Budgets of various levels perform differently in 4M25 - subject to revenue sources

KAZAKHSTAN - In Brief 20 May 2025 by Evgeny Gavrilenkov

As the Kazakh economy reportedly posted strong growth in 4M25, as the short-term indicator (a monthly proxy of economic activity in six key sectors of the country’s economy) was up by 8.5% y-o-y, budget revenues in various segments of the budgetary system were reasonably strong. Meanwhile, a few days ago, the Bureau of National Statistics reported that the Kazakh GDP grew by 5.6% y-o-y in 1Q25 (the short-term indicator increased by 8.3% y-o-y over the same period). Even though more detailed sectoral statistics are internally inconsistent and a complete set of m-o-m, y-o-y, and cumulative y-o-y growth numbers is unavailable in some cases, and verifying the published data is next to impossible, budgetary statistics supports the view that the economy remains not in bad shape. For instance, local budget tax revenues accounted for 40.1% of the annual target in 4M25. Total revenues accounted for 34.1% of the yearly target because transfers from other levels of the budgetary system (as part of total revenues) lagged.

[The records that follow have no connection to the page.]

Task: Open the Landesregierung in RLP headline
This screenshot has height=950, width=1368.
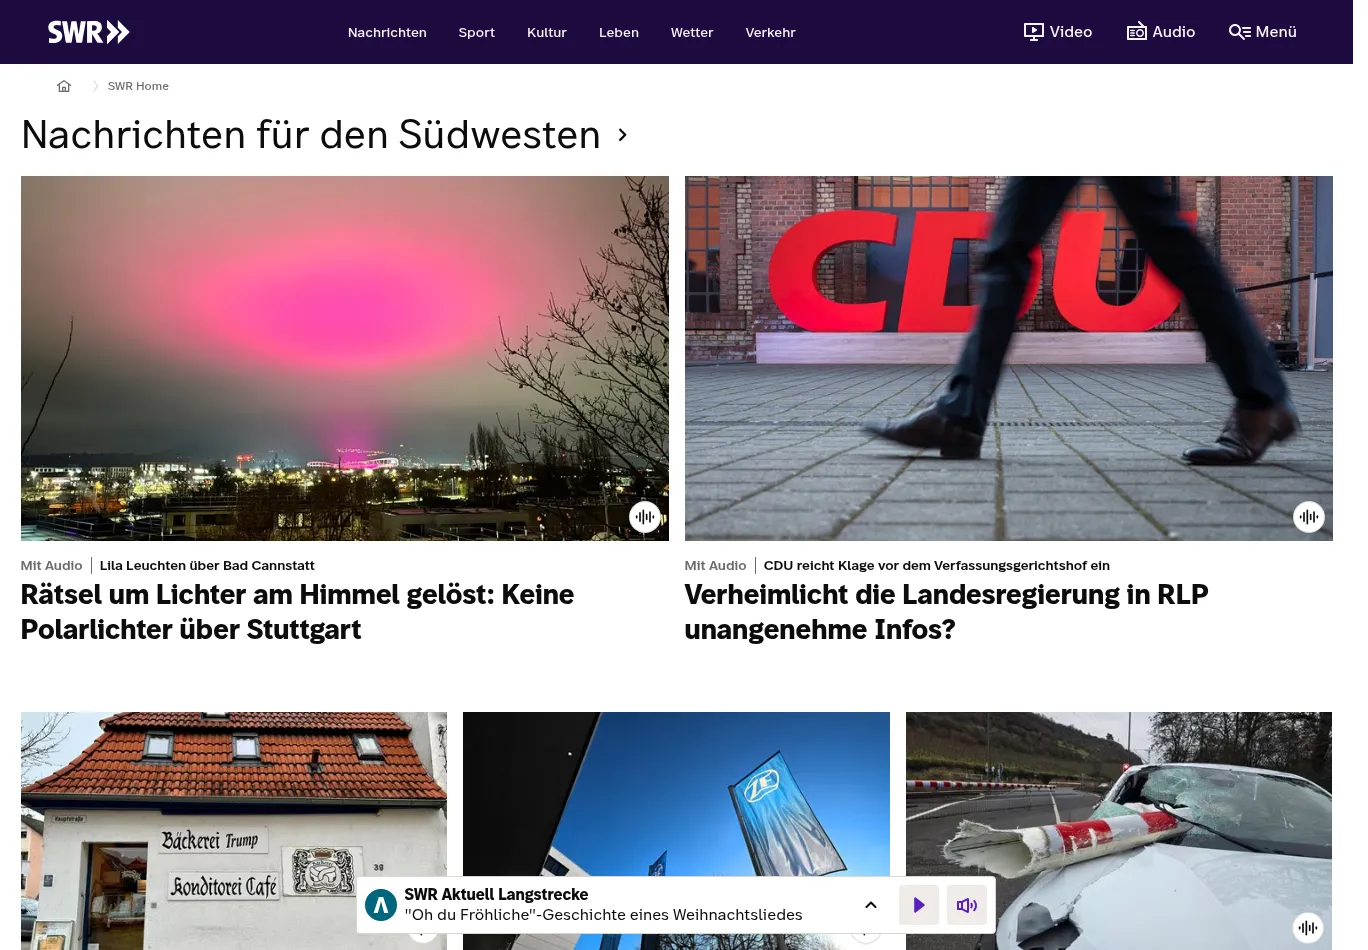Action: [x=946, y=612]
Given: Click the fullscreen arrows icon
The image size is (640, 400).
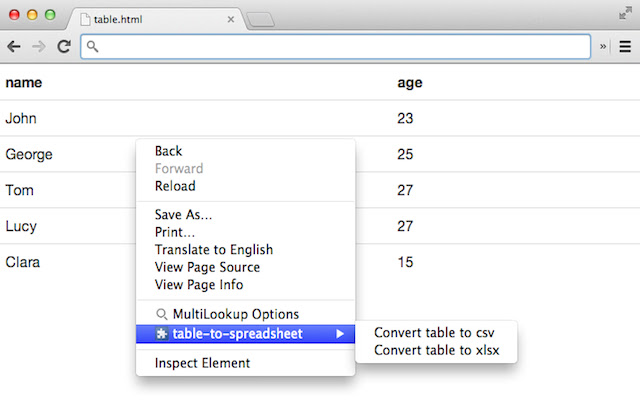Looking at the screenshot, I should coord(625,12).
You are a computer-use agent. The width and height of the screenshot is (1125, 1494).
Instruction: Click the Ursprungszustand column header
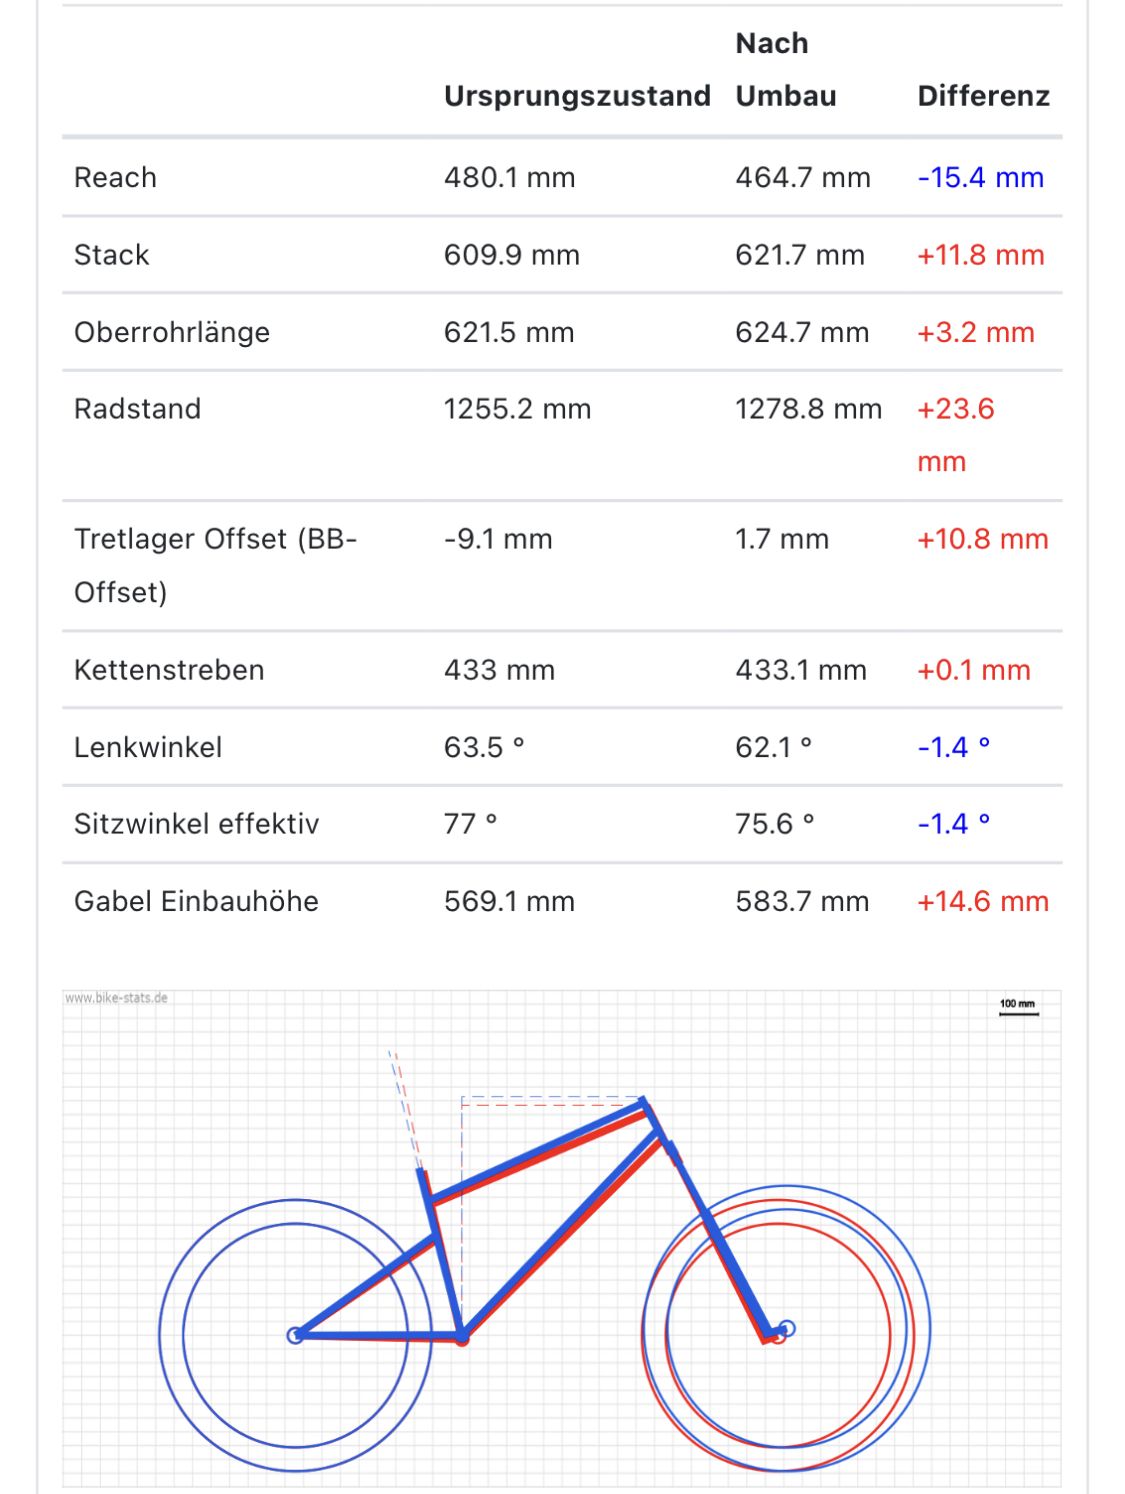click(x=577, y=96)
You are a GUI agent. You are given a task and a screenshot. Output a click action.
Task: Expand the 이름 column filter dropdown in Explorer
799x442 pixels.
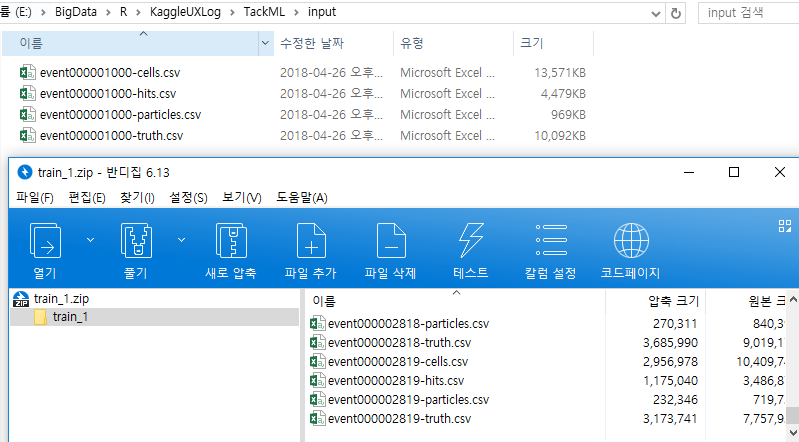[x=265, y=43]
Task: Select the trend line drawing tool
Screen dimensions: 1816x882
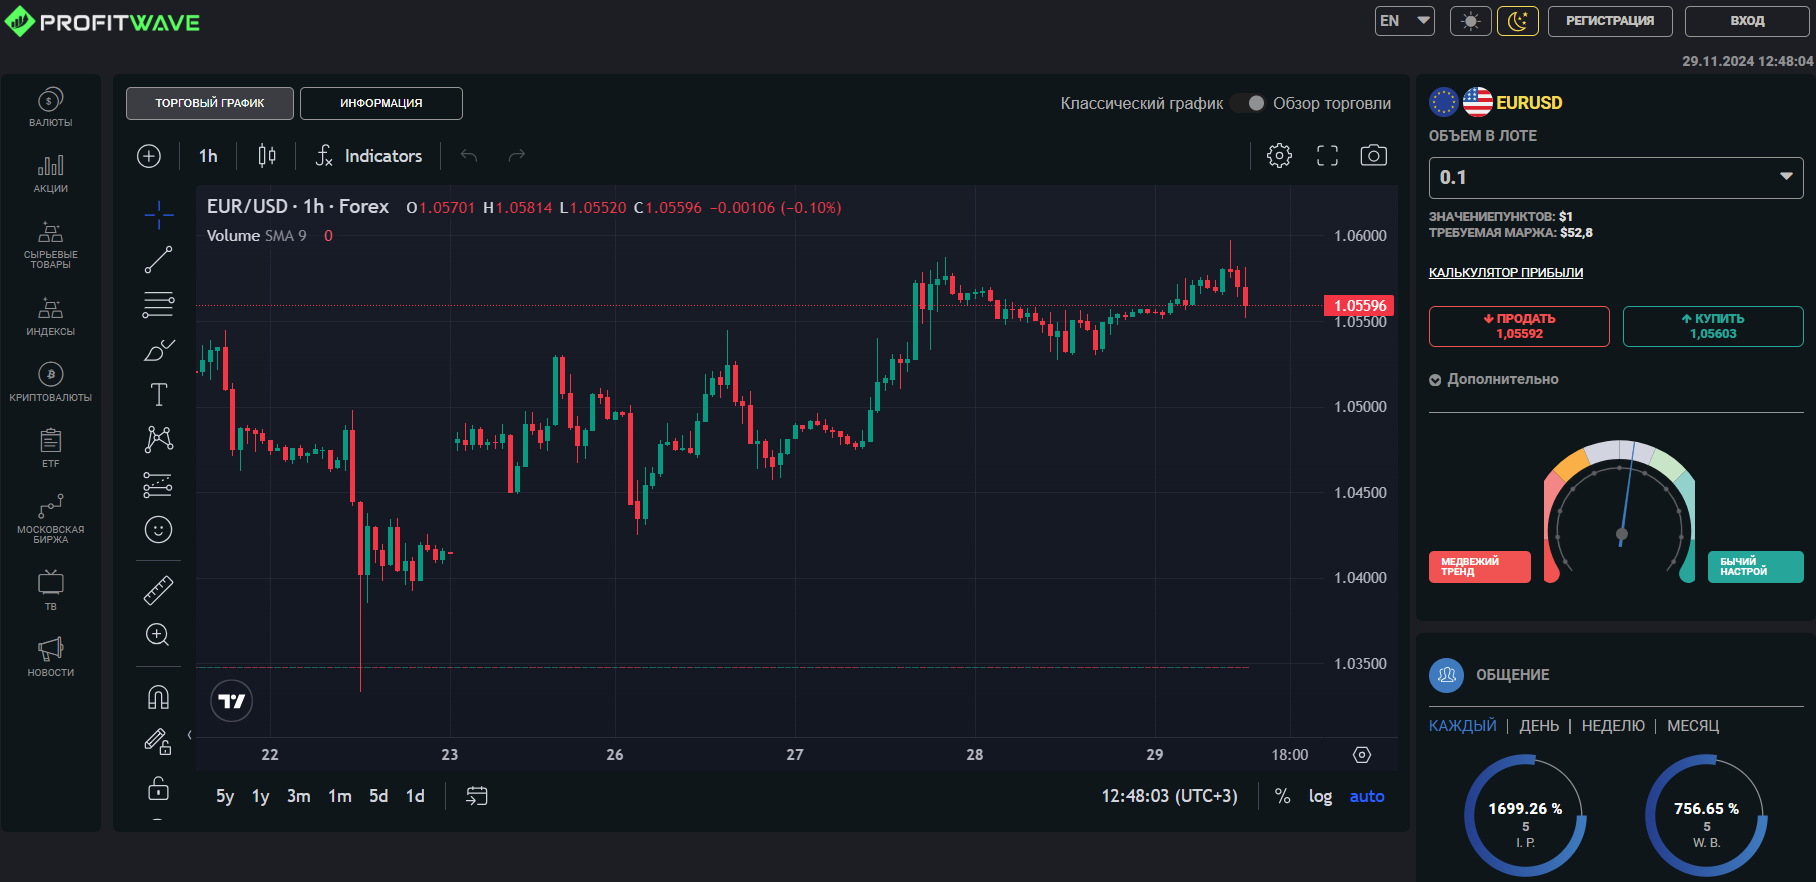Action: coord(158,260)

Similar to the previous year, due to a strong tax revenue flow, there was no need for transfers in the amounts as was budgeted. The history repeated itself also on the expenditure side of the local budgets as they were already upwardly amended by over KZT0.9 trln (expenditures now stand at KZT15.9 trln, and in 4M25, the government financed 27.3% of the new target). As a result, local budgets appeared in a surplus of nearly KZT0.9 trln, while the 2025 amended plan assumes a deficit of nearly KZT1.0 deficit (the initial version of the budget assumed a KZT0.3 trln deficit this year). Strong revenue flow of the local budgets that doesn’t depend much on the oil price ...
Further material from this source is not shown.